▸ SUPPLIED RECORDS:
# # #

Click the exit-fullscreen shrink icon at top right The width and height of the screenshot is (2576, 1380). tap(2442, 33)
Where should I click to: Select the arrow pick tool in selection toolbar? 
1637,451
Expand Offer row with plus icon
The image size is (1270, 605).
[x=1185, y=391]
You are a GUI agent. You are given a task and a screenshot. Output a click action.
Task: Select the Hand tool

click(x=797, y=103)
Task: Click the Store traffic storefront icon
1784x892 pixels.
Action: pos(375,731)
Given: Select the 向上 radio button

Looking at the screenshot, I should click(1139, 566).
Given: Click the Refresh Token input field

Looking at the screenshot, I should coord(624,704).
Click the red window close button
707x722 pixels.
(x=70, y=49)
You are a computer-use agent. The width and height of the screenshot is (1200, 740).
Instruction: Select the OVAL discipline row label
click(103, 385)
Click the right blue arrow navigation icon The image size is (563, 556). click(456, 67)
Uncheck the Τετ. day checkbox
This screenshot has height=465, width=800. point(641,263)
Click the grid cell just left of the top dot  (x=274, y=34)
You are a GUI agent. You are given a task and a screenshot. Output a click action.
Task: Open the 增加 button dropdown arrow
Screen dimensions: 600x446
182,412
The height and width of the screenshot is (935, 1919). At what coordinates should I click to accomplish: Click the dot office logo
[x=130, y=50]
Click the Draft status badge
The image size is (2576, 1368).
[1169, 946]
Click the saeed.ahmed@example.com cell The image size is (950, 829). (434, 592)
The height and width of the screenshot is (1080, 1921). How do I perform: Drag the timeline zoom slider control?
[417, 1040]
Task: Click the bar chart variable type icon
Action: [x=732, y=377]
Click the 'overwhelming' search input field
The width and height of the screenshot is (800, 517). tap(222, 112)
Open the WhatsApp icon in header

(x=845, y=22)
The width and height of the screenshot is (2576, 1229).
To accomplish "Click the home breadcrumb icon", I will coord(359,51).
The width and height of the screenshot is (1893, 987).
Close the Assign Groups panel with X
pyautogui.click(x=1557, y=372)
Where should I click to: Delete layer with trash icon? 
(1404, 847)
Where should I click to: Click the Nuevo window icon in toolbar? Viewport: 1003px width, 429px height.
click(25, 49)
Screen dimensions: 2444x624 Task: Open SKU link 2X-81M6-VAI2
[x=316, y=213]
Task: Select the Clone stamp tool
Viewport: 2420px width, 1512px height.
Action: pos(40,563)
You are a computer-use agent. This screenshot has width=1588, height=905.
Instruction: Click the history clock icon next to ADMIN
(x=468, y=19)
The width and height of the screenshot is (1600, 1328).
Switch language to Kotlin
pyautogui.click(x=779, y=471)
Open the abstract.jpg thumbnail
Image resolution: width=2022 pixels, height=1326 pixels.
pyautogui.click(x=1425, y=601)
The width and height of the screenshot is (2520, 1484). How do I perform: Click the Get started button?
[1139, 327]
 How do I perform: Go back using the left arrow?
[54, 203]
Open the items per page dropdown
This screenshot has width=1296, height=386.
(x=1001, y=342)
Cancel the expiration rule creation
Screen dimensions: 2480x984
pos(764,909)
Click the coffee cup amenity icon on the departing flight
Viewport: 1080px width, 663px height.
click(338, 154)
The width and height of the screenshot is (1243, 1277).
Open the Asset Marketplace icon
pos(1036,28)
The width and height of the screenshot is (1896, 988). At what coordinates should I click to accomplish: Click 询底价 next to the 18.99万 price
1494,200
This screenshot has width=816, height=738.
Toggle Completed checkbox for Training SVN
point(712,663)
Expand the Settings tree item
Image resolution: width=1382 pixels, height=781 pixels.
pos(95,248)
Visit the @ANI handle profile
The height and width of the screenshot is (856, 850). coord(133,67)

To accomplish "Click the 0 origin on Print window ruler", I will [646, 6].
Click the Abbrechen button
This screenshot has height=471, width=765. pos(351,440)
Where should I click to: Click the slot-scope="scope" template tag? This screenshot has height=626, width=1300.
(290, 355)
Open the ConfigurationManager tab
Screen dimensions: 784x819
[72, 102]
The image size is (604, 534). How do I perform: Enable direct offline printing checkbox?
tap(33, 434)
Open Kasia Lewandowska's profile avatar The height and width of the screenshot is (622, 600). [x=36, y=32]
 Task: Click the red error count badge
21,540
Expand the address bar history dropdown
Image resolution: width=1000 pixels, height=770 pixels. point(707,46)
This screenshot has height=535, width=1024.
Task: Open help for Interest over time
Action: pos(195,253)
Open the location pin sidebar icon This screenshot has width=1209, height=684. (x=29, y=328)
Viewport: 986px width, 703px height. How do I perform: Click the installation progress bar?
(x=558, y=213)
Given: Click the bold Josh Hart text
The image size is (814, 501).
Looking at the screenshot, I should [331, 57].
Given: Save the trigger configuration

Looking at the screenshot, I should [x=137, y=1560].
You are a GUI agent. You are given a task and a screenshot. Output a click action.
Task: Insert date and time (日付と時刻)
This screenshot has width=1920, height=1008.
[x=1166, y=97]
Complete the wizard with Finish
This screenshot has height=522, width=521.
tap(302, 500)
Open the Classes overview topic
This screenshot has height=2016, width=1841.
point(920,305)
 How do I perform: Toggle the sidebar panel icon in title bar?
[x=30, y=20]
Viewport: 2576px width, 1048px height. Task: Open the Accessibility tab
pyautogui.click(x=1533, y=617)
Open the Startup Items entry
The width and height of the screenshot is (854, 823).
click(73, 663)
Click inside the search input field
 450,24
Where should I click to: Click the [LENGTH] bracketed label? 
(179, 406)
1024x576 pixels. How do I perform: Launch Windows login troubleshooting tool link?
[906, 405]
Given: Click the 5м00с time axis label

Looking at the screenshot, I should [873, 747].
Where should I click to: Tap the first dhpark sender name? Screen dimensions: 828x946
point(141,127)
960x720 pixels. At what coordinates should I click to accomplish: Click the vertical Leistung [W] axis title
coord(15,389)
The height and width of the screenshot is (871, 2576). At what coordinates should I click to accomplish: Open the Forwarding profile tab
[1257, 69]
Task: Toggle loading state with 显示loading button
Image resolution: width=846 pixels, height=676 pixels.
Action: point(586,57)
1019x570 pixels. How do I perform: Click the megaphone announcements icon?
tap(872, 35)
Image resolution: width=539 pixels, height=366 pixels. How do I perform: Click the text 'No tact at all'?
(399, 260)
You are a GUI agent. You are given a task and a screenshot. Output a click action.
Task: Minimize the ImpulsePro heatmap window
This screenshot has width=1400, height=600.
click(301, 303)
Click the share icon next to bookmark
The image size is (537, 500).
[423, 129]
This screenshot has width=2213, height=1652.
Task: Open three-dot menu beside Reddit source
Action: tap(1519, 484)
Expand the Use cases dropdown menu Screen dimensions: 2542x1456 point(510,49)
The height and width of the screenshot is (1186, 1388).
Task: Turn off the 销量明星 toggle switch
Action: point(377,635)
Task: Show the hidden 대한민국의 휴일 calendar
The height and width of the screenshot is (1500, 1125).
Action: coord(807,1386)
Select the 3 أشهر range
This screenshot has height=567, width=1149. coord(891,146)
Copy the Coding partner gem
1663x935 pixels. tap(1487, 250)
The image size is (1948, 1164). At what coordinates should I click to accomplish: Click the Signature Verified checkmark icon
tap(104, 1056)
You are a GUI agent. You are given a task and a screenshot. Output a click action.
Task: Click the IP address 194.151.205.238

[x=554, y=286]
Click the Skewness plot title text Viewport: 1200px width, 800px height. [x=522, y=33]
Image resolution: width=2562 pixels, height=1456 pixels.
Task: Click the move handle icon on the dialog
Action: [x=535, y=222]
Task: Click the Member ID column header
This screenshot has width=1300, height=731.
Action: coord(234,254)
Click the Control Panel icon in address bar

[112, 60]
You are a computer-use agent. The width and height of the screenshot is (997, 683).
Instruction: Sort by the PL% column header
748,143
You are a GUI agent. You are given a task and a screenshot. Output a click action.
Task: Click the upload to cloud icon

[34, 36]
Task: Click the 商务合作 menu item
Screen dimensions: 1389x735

# # #

Arrange the lines starting at the line containing "Task: Toggle loading" and ending at the line containing "tap(872, 35)" as a Markdown table with the columns Row and Line, leaving out blank lines.

| Row | Line |
|---|---|
| 1 | Task: Toggle loading state with 显示loading button |
| 2 | Image resolution: width=846 pixels, height=676 pixels. |
| 3 | Action: point(586,57) |
| 4 | 1019x570 pixels. How do I perform: Click the megaphone announcements icon? |
| 5 | tap(872, 35) |